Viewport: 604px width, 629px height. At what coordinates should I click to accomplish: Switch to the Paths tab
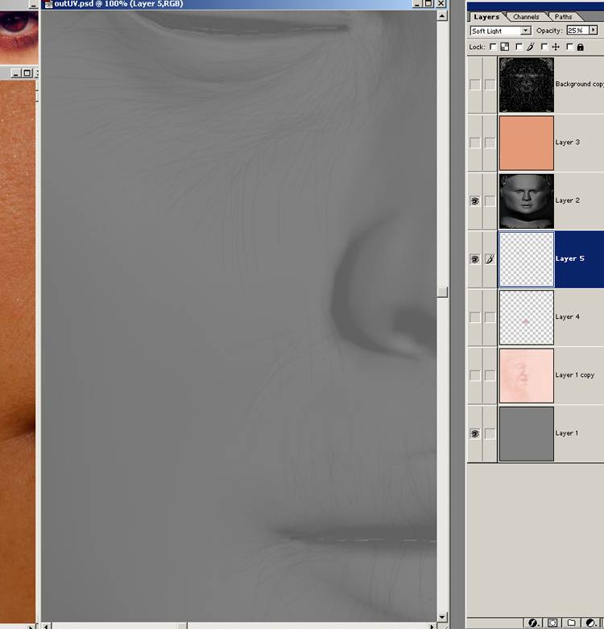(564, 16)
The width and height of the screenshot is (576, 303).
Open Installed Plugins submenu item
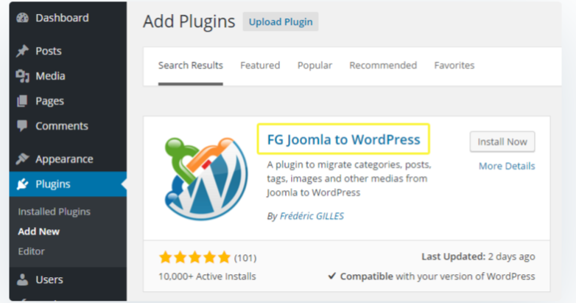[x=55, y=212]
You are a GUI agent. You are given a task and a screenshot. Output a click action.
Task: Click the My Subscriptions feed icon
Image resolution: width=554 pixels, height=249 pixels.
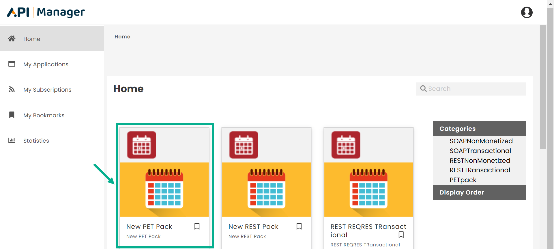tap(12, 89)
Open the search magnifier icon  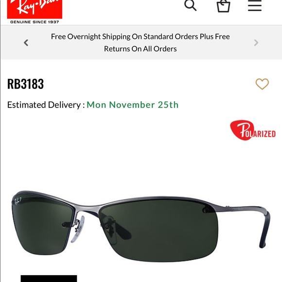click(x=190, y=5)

* * *

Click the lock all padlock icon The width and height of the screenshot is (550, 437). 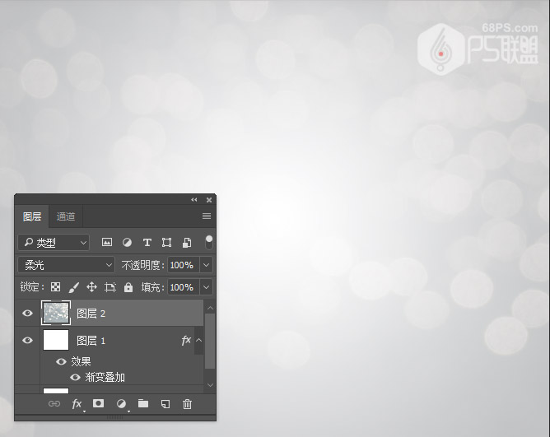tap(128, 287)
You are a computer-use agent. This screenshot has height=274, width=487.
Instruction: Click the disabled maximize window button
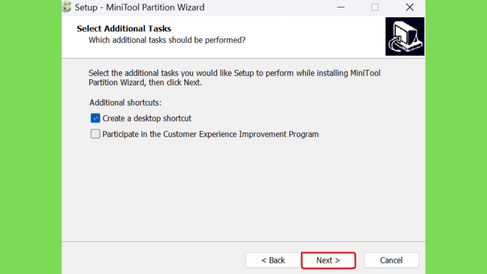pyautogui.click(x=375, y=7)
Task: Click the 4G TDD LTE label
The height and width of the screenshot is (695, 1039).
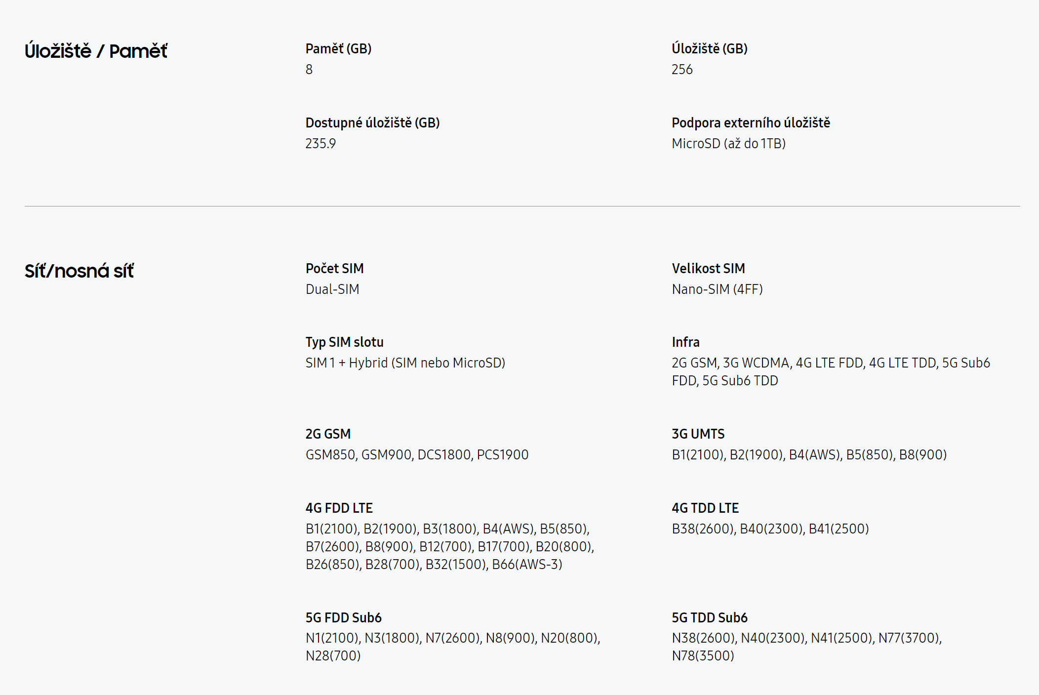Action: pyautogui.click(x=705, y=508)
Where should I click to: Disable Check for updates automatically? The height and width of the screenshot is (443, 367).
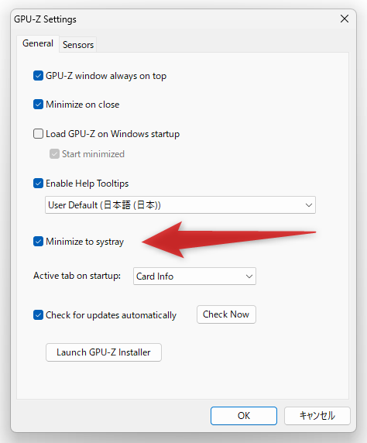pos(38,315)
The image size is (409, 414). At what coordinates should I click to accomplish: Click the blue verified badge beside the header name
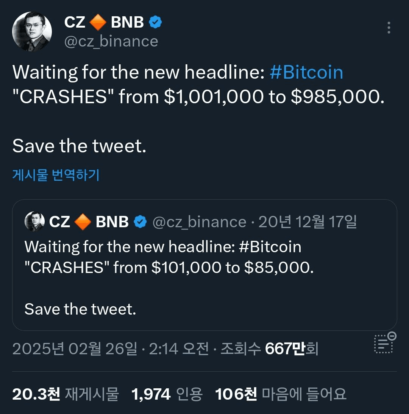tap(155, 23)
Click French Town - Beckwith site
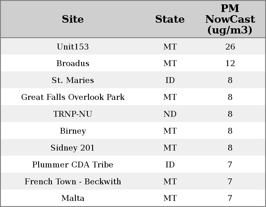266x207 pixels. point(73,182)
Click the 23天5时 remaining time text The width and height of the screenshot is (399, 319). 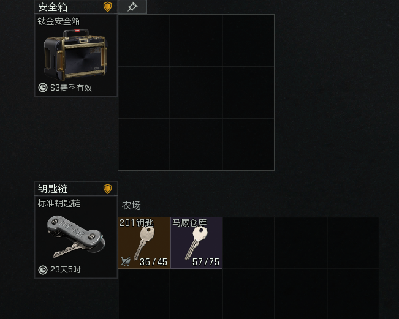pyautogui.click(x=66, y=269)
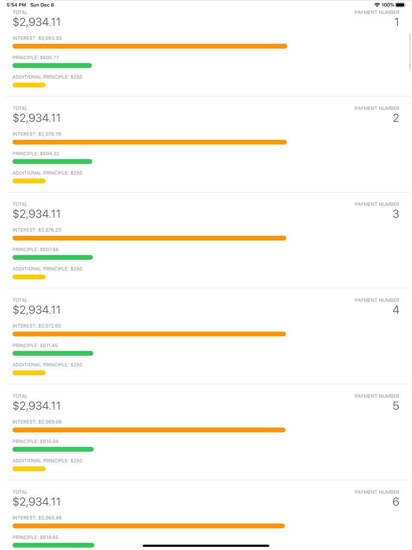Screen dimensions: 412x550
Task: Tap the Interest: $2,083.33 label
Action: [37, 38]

- The task -
Copy each line of the records that contains the word "agent".

- Result for this exercise -
You are a GUI agent. You are given a task and a screenshot. Output a click action.
You are a computer-use agent. This screenshot has height=274, width=487.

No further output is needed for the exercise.